Within the fields of science and mathematics, Nobel Laureates Raymond Davis Jr., 2002 winner in Physics; Herbert Hauptman, 1985 winner in Chemistry, and Fields Medal winner Charles Fefferman attended the University. Other alumni include George Dantzig, considered the father of linear programming; and NASA Administrator Michael D. Griffin.

Several donors have distinguished themselves for their sizable gifts to the University. Businessman Robert H. Smith, who graduated from the university in 1950 with a degree in accounting, has given over $45 million to the business school that now bears his name, and to the Clarice Smith Performing Arts Center, which bears his wife's name. Construction entrepreneur A. James Clark, who graduated with an engineering degree in 1950, has also donated over $45 million to the college of engineering, which also bears his name. Another engineering donor, Jeong H. Kim, earned his Ph.D. from the university in 1991 and gave $5 million for the construction of a state-of-the-art engineering building. Philip Merrill, a media figure, donated $10 million to the College of Journalism..
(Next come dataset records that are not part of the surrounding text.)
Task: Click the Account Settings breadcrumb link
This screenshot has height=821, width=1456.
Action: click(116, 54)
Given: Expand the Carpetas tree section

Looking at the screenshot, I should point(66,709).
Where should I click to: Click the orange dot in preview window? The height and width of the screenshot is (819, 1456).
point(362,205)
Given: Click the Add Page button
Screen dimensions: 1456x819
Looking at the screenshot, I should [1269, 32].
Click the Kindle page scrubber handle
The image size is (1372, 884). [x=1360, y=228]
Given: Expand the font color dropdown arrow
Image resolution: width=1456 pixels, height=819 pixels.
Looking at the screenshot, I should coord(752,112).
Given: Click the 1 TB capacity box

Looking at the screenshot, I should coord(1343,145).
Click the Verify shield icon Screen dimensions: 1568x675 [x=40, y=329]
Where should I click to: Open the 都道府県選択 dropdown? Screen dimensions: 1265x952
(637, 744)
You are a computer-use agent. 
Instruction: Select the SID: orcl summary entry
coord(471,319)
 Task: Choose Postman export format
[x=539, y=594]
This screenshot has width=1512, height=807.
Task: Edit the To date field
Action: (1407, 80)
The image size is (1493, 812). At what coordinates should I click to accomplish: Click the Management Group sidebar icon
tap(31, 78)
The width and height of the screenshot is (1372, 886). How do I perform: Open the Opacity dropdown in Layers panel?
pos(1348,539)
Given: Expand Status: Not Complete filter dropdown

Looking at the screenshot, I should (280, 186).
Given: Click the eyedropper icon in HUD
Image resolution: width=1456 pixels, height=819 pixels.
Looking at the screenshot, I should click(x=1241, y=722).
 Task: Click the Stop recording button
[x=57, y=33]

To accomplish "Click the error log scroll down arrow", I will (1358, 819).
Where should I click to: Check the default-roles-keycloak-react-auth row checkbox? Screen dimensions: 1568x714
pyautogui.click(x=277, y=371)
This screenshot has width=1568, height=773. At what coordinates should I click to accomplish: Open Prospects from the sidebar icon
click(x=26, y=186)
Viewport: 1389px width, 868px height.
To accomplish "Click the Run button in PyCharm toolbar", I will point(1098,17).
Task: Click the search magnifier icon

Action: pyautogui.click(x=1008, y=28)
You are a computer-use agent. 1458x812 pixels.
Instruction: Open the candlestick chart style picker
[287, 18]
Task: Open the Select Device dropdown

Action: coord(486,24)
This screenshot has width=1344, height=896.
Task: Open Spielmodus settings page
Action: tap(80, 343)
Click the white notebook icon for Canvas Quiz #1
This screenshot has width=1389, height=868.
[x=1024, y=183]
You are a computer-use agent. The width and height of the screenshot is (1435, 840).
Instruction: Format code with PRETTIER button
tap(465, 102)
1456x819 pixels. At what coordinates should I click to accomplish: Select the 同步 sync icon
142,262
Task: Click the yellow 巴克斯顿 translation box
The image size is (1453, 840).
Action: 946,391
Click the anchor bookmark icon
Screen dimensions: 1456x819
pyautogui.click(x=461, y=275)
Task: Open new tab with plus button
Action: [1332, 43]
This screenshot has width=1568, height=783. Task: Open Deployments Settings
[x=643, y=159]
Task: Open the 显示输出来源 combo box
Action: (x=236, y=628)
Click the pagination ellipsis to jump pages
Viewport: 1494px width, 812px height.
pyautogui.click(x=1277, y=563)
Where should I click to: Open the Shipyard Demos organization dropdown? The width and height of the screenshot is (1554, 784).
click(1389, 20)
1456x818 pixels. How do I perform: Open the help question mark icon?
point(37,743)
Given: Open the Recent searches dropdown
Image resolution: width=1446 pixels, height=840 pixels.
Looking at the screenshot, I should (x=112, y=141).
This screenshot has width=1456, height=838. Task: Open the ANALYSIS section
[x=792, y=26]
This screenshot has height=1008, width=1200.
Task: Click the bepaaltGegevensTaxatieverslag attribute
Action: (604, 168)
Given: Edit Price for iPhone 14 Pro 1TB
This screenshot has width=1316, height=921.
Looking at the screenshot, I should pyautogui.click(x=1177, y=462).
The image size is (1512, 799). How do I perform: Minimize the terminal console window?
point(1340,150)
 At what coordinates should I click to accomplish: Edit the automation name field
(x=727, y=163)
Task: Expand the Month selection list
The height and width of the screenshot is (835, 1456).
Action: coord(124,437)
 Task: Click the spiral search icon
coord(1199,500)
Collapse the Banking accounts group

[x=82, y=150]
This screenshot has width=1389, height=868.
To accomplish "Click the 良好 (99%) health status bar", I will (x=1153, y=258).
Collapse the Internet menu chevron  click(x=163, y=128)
The University of Maryland, College Park Campus has been featured in several films.

Night Life

College Park offers a wide variety of bars and night life for students and local citizens to attend.

Corner Stone Loft and Grill - With plasma TV's mounted on every wall, Corner Stone is the place to be to watch any prime time sporting event. During the games, this bar offers a wide variety of bar foods, but is known for their buffalo wings. After the games, this bar turns into a hangout for college students.

R.J. Bentley's - Known by students as Bentley's, this bar is infamous for its post football and basketball game celebrations.

The Mark - The Mark is an upscale lounge located on Route 1 in College Park. The Mark is the only bar in College Park that enforces a dress code.

Thirsty Turtle - The Thirsty Turtle is the largest bar/club in College Park. Downstairs at the Thirsty Turtle is a sports bar while their upstairs loft is filled with dancing college students.

Santa Fe - If you are looking for live bands, Santa Fe is the place to be. From a Beatles cover band to local college bands, this bar provides live music in downtown College Park.